‘300: Rise of an Empire’ has Spartan power

Photo courtesy of post-gazette.com Artemisia, played by Eva Green, shoots a flaming arrow toward the enemy’s wooden ships during a battle scene of “300: Rise of an Empire.”
Photo courtesy of post-gazette.com Artemisia, played by Eva Green, shoots a flaming arrow toward the enemy’s wooden ships during a battle scene of “300: Rise of an Empire.”

Photo courtesy of post-gazette.com
Artemisia, played by Eva Green, shoots a flaming arrow toward the enemy’s wooden ships during a battle scene of “300: Rise of an Empire.”

In 2006, moviegoers were introduced to the legendary Spartan warriors, known as the “300.” Now, eight years later, the story continues.

Based off of another graphic novel, “Xerxes,” by the legendary writer Frank Miller, “300: Rise of an Empire” provides blood-splattering action.

With Greece in danger of falling to a tyrannical god-king known as Xerxes, a Greek general named Themistocles tries to unite all of Greece in order to change the course of this coming war. It soon becomes not only a battle of wits and physicality, but also one that is fought in the sea. Determined to be the victor, Xerxes utilizes a valued asset in this fight: the vengeful and quite beautiful and very deadly, Artemisia, commander of the Persian navy.

The one thing I love about this film is that it is filled with almost all newcomers. Sullivan Stapleton (“Strike Back”), Callan Mulvey (“Zero Dark Thirty”) and Jack O’Connell (BBC’s “Skins”), along with Eva Green (“Casino Royale”) round out the cast.

The film also features cast members from the first film: Lena Headey (Queen Gorgo), David Wenham (Dilios) and Rodrigo Santoro (Xerxes).

The film is directed by Noam Murro (“Smart People”) with a script penned by Zack Snyder (“300”) and Kurt Johnstad (“300”). While I truly wish that Snyder, who helmed the first one, had directed a film of this magnitude, I do commend Murro on his travels into a new genre and his success. But it does make me wonder how much input Snyder had into this production.

While the film serves a bit of both a prequel and sequel, the action is almost nonstop throughout the film. I personally am partial to the first film, just because it was the first film that showed us how truly brutal and bloody war was back in those days.

One thing I will commend this film for is the battle scenes on the water. With pitch-black water and the ultimate destruction of wooden ships against other wooden ships, you actually feel like you are entrenched in battle among the Aegean Sea’s unkind tides.

One of the main disappointments I had was the relationship of the characters Themistocles and Artemisia.
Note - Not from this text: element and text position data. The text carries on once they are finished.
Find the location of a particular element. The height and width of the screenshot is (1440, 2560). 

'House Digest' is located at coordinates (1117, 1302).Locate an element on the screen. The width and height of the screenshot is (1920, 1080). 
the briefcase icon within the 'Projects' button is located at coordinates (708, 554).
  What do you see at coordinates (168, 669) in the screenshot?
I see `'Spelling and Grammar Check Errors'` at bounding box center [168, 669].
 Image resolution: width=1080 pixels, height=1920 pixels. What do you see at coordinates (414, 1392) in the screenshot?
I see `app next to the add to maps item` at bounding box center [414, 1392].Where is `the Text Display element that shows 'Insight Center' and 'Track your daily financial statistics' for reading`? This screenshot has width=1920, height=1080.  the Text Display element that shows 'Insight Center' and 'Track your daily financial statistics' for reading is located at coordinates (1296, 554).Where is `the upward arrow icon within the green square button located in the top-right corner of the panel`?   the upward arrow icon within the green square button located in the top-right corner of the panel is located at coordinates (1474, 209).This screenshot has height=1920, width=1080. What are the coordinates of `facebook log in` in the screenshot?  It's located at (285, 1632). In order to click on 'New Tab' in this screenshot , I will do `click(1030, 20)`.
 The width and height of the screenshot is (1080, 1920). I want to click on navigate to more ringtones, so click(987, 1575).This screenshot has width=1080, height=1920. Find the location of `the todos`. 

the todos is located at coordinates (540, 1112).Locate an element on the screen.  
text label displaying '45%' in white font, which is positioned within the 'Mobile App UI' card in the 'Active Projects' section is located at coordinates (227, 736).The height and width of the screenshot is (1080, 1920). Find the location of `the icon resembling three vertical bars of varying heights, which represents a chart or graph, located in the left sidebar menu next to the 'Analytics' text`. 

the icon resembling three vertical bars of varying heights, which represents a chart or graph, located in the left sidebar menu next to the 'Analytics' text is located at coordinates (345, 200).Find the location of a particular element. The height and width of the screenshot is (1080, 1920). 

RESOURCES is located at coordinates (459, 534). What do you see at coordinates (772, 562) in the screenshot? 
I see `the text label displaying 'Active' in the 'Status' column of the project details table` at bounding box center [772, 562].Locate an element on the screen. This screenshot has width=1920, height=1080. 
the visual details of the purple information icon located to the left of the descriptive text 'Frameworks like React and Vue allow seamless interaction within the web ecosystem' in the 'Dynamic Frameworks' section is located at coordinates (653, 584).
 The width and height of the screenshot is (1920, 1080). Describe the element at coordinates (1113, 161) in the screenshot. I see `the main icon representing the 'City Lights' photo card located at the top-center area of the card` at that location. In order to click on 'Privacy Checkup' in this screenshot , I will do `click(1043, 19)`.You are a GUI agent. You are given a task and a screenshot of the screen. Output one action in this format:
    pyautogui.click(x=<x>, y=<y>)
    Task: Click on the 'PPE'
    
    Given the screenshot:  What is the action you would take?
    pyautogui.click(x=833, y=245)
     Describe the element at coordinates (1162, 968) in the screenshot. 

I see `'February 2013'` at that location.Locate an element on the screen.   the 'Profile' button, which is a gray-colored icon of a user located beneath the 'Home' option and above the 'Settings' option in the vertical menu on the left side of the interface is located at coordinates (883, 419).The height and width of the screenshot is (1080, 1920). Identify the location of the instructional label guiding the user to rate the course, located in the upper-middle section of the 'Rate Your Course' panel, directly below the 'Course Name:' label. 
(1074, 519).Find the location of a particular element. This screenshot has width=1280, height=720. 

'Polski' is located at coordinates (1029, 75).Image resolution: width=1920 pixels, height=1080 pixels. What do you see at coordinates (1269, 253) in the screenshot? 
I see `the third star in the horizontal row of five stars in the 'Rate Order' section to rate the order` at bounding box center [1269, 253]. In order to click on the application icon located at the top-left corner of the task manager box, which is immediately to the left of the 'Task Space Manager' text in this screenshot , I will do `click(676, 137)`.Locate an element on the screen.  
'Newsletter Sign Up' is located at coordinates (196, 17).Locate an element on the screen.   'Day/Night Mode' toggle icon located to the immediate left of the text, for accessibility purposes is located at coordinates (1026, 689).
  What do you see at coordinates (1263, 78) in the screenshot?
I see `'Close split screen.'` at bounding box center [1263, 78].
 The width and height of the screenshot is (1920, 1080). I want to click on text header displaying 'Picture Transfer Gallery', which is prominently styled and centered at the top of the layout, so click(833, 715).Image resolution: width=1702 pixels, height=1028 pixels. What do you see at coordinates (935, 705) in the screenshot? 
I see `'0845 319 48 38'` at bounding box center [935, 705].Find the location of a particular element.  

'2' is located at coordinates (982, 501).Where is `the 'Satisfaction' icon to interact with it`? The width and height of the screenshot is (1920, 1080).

They are such complex characters and are wonderfully acted out by Sullivan Stapleton and Eva Green. However, there is palpable tension between these two and we only just get to see a little of this tension played out throughout the film.

If you are a fan of 3D, I would recommend it for this film. I know that 3D is such a biased territory these days, but films like this function better when they are shown in a visually stimulating way.

I am giving the film a three out of five stars for great action, amazing visual effects and a terrific storyline.